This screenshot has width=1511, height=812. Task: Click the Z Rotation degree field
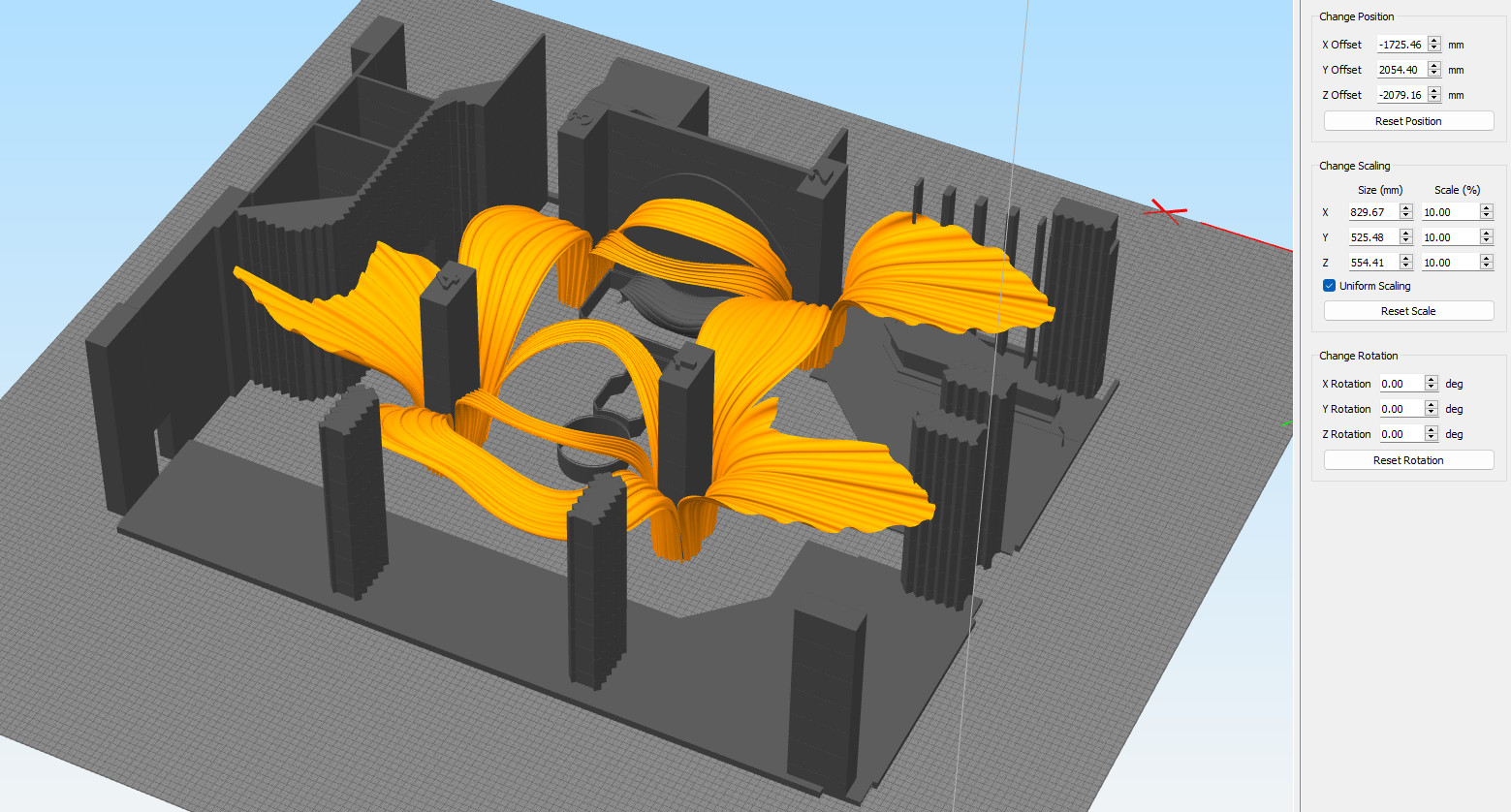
* * *
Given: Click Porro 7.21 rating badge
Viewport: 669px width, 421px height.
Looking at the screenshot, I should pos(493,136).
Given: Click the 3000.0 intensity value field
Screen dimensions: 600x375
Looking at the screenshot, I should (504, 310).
---
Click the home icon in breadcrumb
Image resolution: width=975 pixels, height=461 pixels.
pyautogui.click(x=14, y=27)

◆ Task instructions: Search the records for the word "Given", then list every line that has it.

◆ Result for this task:
Given: Click Porro 7.21 rating badge
Given: Click the 3000.0 intensity value field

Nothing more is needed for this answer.